The difference in execution time of FileBasedExampleGen component and pandas.read_parquet is because of the fact that pandas read_parquet will just read the parquet object and return a pandas dataframe whereas FileBasedExampleGen reads the Parquet files and transform the data to TF examples.

Internally it does the data type conversion by running dict_to_example() and splits the data into train and eval sets which leads to more execution time.

Thank you!

tgrunzweig-cpacket commented 10 months ago

Hi Niraj, thanks for the quick reply.

Sure, converting a file to tfrecords is more than loading the file to memory, but I would think that those other things should not take that long either. For example if I trivially implement something like your other steps in straight python it looks like this:

df = pd.read_parquet('./gen_data/test.parquet')
df_train,df_test = train_test_split(df)
d_train = dict(zip(df_train.index, df_train.values))
d_test = dict(zip(df_test.index, df_test.values))

For the 20MB file I generated above the time to execute (using %%time in my notebook)

loading from disk to df: 37ms splitting to train, test: 30ms converting to dicts: 52ms

I'm not sure whats the dict format that dict_to_example() expects (its not described in the function's docstring), are you suggesting that this function would take 37s for this 100,000 long dictionary?
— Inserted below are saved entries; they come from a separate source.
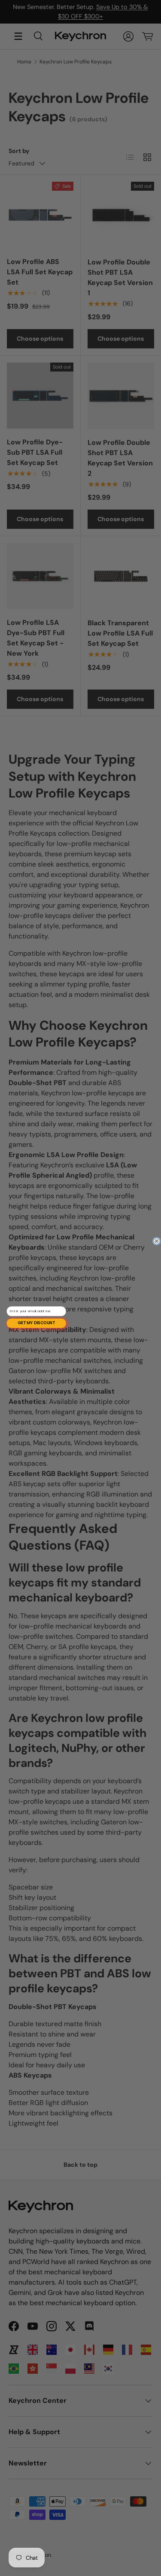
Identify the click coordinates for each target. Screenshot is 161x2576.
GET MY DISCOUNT (36, 1323)
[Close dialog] (156, 1241)
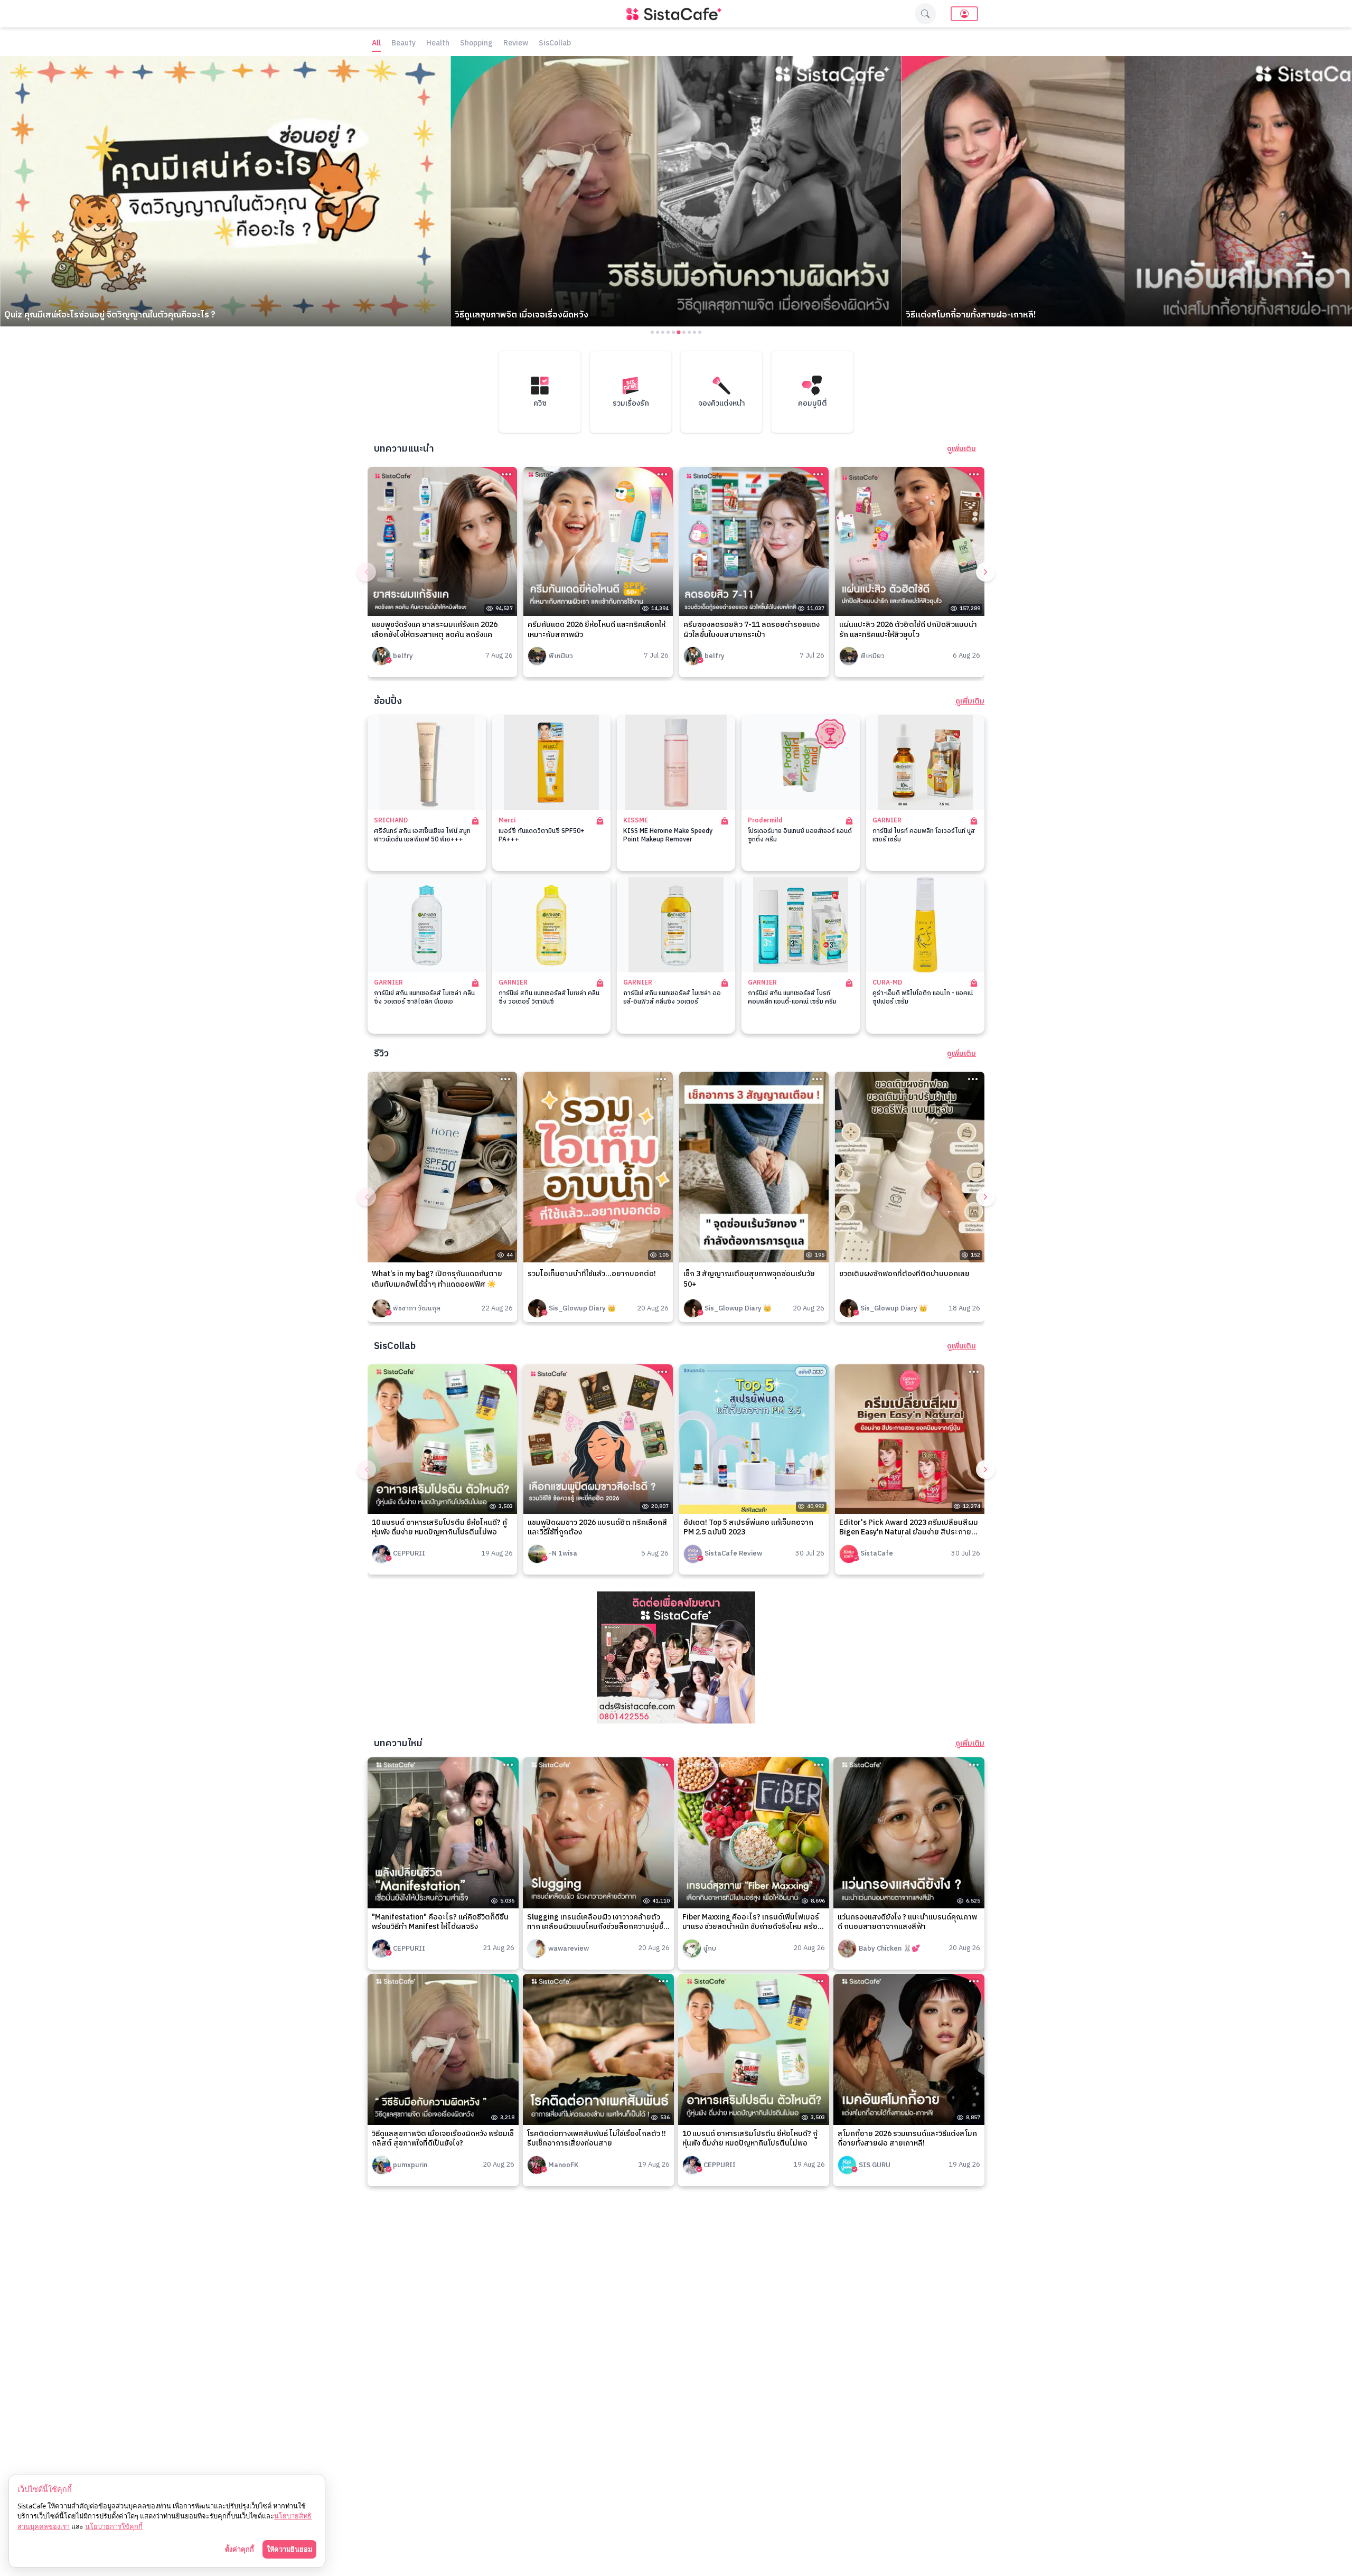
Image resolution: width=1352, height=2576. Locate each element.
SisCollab (555, 43)
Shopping (476, 43)
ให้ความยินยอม (289, 2549)
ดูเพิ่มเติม (961, 449)
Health (437, 43)
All (376, 43)
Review (515, 43)
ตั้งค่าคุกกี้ (239, 2549)
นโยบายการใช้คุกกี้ (114, 2526)
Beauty (403, 43)
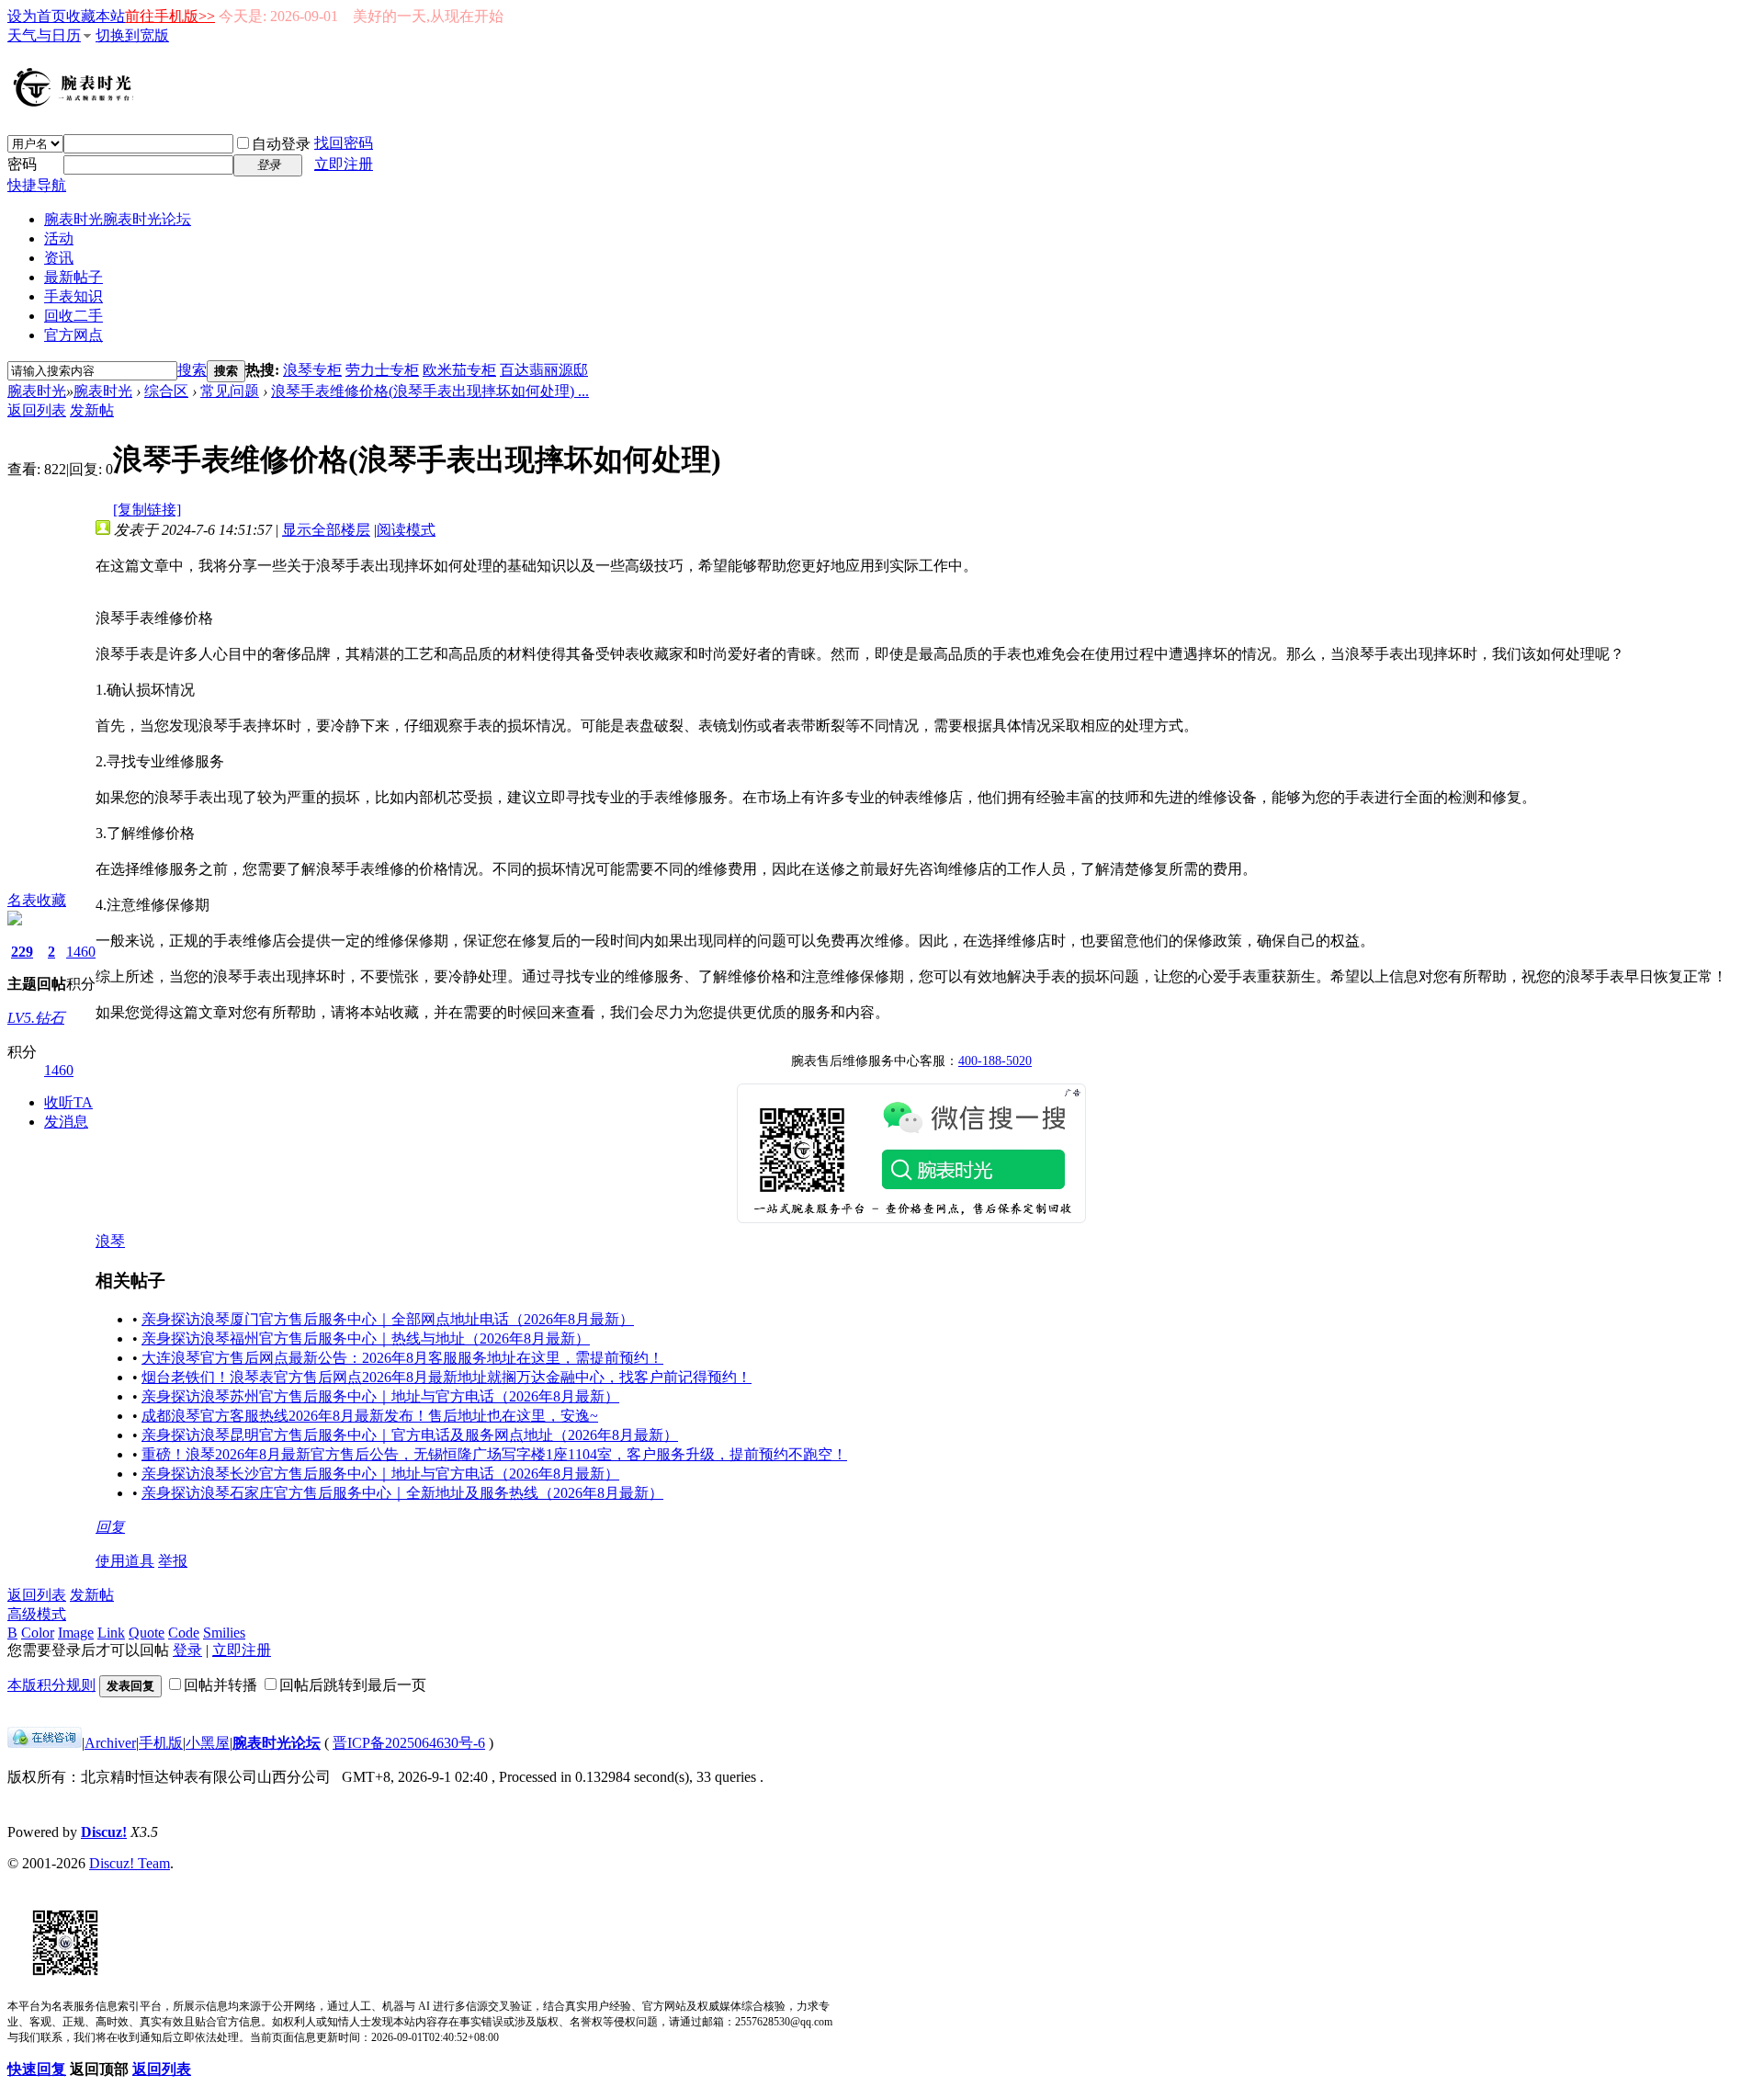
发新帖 (92, 410)
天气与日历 (44, 35)
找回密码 (343, 143)
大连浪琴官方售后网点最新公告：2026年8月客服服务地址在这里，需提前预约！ (402, 1358)
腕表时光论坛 (276, 1743)
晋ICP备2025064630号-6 (409, 1743)
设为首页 (36, 16)
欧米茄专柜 (459, 370)
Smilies (224, 1632)
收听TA (68, 1102)
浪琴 (110, 1241)
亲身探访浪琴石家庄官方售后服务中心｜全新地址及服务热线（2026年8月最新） (402, 1493)
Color (37, 1632)
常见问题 (229, 391)
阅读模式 (406, 530)
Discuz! (104, 1832)
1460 (81, 951)
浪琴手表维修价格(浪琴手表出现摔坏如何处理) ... (430, 391)
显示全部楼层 (326, 530)
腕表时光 (117, 219)
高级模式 (36, 1614)
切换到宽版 (132, 35)
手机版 (161, 1743)
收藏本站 (95, 16)
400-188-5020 (995, 1061)
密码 (22, 164)
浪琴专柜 (312, 370)
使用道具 (125, 1561)
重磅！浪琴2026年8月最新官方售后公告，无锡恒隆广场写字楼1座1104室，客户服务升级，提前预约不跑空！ (494, 1454)
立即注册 (343, 164)
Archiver (110, 1743)
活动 (59, 238)
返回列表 (36, 410)
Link (111, 1632)
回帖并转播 (220, 1685)
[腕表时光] (76, 103)
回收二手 (73, 315)
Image (76, 1632)
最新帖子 (73, 277)
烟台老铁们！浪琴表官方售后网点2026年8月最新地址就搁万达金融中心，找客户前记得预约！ (446, 1377)
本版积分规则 (51, 1685)
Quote (146, 1632)
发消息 (66, 1121)
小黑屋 (208, 1743)
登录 (187, 1650)
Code (183, 1632)
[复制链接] (147, 509)
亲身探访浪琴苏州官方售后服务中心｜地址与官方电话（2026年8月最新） (380, 1396)
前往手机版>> (170, 16)
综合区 (166, 391)
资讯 (59, 258)
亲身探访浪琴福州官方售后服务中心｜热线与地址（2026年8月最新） (365, 1338)
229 (22, 951)
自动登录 (281, 144)
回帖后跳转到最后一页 (352, 1685)
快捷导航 (36, 185)
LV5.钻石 (35, 1018)
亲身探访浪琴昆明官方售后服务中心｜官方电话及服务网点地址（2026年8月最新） (409, 1435)
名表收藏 (36, 900)
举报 (172, 1561)
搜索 (192, 370)
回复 (110, 1527)
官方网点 (73, 335)
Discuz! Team (129, 1863)
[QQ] (44, 1743)
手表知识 (73, 296)
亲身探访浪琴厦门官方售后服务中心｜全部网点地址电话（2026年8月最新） (387, 1319)
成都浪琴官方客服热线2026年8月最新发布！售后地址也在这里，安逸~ (369, 1415)
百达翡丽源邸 (544, 370)
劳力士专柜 (382, 370)
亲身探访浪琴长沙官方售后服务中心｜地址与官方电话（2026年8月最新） (380, 1473)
Is that truly what is expected?

singhniraj08 commented 10 months ago

@tgrunzweig-cpacket,

Going through parquet_executor.py code, the executor class runs a beam pipeline which reads parquet files using beam.io.ReadFromParquet and then converts the parquet object to TFExample using dict_to_example.

The slower execution can be because of the fact that that each input split is transformed by this function separately.

@briron, TFX ExampleGen with parquet executor takes around 45s in execution whereas this is done by pandas in 44ms with same size of data. Is this expected? Thanks!